Eighty-eight U.S. senators, including dozens of democrats, signed a letter asking Obama to veto “one-sided” UN resolutions, The Times of Israel reports:
On the eve of a meeting between Israeli Prime Minister Benjamin Netanyahu and US President Barack Obama in New York Tuesday, 88 US senators penned a letter to the commander-in-chief urging him to uphold for the duration of his term the US policy of opposing “one-sided” United Nations resolutions on the Israeli-Palestinian conflict, and vetoing them where necessary.
In their missive commended by the American-Israel Public Affairs Committee (AIPAC) Monday, the senators say that while they are disappointed that Israeli-Palestinian peace talks are stalled, the only way to resolve the conflict is through “direct negotiations that lead to a sustainable two-state solution,” echoing a stance held by Netanyahu himself.
The letter was initiated by Michael Rounds, a Republican from South Dakota, and New York Senator Kristen Gillibrand, a Democrat.
Par for the course, right? Yes, but given all the speculation that the Democratic Party might be turning against Israel, no news is, in this case, news. Bernie Sanders may have stepped somewhat outside the bounds of the usual Democratic Israel conversation (and he notably did not sign this letter), but the Democrats’ position still looks much as it has for the past several decades: Advocate two states, with the U.S. playing a key mediating role, and firmly defend Israel against international criticism. It’s not just the usual old timers in the Democratic Party hewing to this line; “future of the Party” senators like Cory Booker, Kirsten Gillibrand, and leftwing darling Elizabeth Warren are signatories too.
The Republican Party, meanwhile, continues to be as pro-Israel as ever, fears about some of Donald Trump’s statements notwithstanding.

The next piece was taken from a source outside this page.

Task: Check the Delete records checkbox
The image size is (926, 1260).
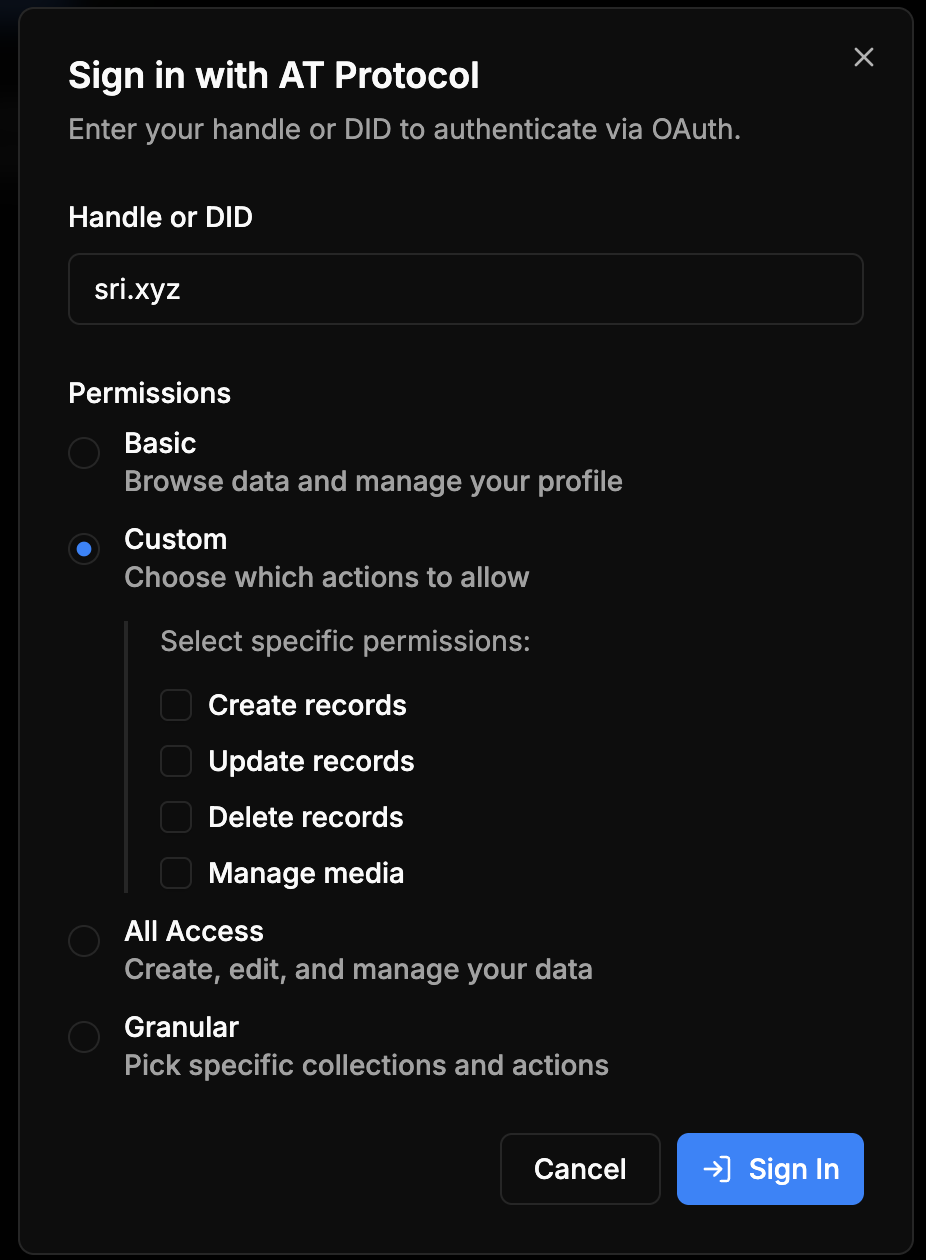Action: [176, 817]
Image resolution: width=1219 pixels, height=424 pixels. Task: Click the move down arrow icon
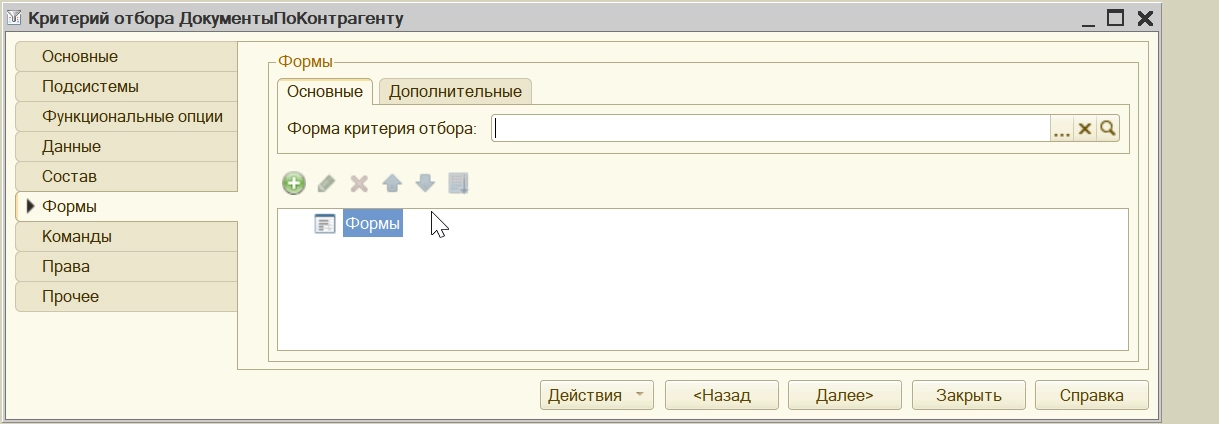[425, 183]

This pro-Israel consensus exists for a very simple reason: it’s popular. Fifty-four percent of Americans say they support Israel more than they support the Palestinians—even in the Democratic Party, only 19 percent say the opposite. Moreover, signing a letter calling for using the veto pen in the United Nations is essentially a symbolic gesture. With the pro-Israel lobby both popular and well-organized, and the pro-Palestinian lobby unpopular and poorly organized, signing AIPAC’s letters is a no-brainer for most senators. It requires no more of them than some ink and a quick wrist movement, and it instantly wins them popular approval.